A Secretaria da Segurança Pública de São Paulo afirmou que foi instaurado um conselho de justificação

PM de SP concede aposentadoria a tenente-coronel preso por morte da esposa

A Polícia Militar de São Paulo publicou nesta quinta-feira (2) uma portaria que transfere para a reserva o tenente-coronel Geraldo Leite Rosa Neto, preso sob acusação de feminicídio pela morte da esposa, a policial Gisele Alves Santana.

De acordo com o documento, assinado pela Diretoria de Pessoal da corporação, o oficial tem direito à aposentadoria proporcional por idade, com vencimentos integrais. Antes da prisão, em fevereiro de 2026, o salário bruto do militar era de R$ 28,9 mil. Com a aposentadoria, o valor deve ficar em torno de R$ 21 mil, conforme estimativas.

O pedido de passagem para a reserva foi feito pelo próprio tenente-coronel. A corporação informou que a medida não interfere no processo de expulsão, que segue em andamento por meio da Corregedoria.

Conselho de justificação pode levar à demissão

A Secretaria da Segurança Pública de São Paulo afirmou que foi instaurado um conselho de justificação, que pode resultar na demissão e na perda do posto e da patente do oficial, mesmo após a aposentadoria.

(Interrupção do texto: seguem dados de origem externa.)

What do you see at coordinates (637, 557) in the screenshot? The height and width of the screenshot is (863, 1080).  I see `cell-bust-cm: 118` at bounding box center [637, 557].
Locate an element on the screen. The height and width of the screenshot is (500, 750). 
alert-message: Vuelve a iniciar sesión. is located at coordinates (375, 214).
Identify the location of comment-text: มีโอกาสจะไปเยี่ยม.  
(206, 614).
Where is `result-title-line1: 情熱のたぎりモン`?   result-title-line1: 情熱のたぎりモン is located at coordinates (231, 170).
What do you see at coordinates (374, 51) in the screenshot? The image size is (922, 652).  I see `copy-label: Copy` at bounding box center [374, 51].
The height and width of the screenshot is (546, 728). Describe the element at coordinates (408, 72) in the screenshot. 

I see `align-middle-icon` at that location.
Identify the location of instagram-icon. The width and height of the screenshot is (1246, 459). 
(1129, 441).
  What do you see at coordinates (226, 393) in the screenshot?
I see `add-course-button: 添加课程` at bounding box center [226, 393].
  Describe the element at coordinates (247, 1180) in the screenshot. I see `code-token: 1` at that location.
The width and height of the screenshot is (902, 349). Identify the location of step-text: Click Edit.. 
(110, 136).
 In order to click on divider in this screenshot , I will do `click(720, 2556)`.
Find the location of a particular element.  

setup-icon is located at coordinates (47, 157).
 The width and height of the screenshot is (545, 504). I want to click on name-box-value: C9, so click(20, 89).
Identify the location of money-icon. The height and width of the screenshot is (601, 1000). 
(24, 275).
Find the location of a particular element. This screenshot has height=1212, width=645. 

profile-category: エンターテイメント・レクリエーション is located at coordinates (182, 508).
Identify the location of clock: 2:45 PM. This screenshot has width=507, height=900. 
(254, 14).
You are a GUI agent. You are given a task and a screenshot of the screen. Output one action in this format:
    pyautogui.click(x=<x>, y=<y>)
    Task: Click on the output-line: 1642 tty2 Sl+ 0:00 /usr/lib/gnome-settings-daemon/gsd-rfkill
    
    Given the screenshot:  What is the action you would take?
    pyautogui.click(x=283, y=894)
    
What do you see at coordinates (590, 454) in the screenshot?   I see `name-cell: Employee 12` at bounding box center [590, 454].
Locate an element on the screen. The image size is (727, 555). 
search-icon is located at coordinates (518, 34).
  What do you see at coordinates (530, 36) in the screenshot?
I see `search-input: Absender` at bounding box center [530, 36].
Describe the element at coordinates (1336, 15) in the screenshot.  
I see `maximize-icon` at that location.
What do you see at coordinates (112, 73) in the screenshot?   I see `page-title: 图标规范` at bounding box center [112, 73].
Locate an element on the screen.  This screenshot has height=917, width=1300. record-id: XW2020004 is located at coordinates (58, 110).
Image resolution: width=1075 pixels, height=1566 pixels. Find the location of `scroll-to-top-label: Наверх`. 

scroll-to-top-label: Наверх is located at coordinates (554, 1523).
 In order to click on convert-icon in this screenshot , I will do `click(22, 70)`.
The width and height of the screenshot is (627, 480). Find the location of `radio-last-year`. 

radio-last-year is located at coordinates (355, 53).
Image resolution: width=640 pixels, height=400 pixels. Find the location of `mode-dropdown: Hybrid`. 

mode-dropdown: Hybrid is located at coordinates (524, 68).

O caso é investigado após a morte de Gisele Alves Santana. Foto: captada 

O caso é investigado após a morte de Gisele Alves Santana, que foi encontrada com um tiro na cabeça no apartamento onde vivia com o marido, no bairro do Brás, região central da capital paulista. Inicialmente, o tenente-coronel alegou que a esposa teria cometido suicídio, versão que foi contestada por investigações da Polícia Civil de São Paulo.

Laudos periciais apontaram inconsistências na narrativa, levando à decretação da prisão preventiva do oficial, que segue detido no Presídio Militar Romão Gomes, na Zona Norte de São Paulo.

Advogado da família critica rapidez na aposentadoria

O advogado da família da vítima, José Miguel da Silva Júnior, criticou a rapidez na concessão da aposentadoria. Segundo ele, o benefício foi autorizado em menos de uma semana após o pedido, o que, na avaliação da defesa, contrasta com a realidade de outros policiais que enfrentam demora para obter o mesmo direito.

Apesar da concessão da aposentadoria, a defesa da família acredita que o processo administrativo seguirá e poderá resultar na exclusão definitiva do oficial da corporação.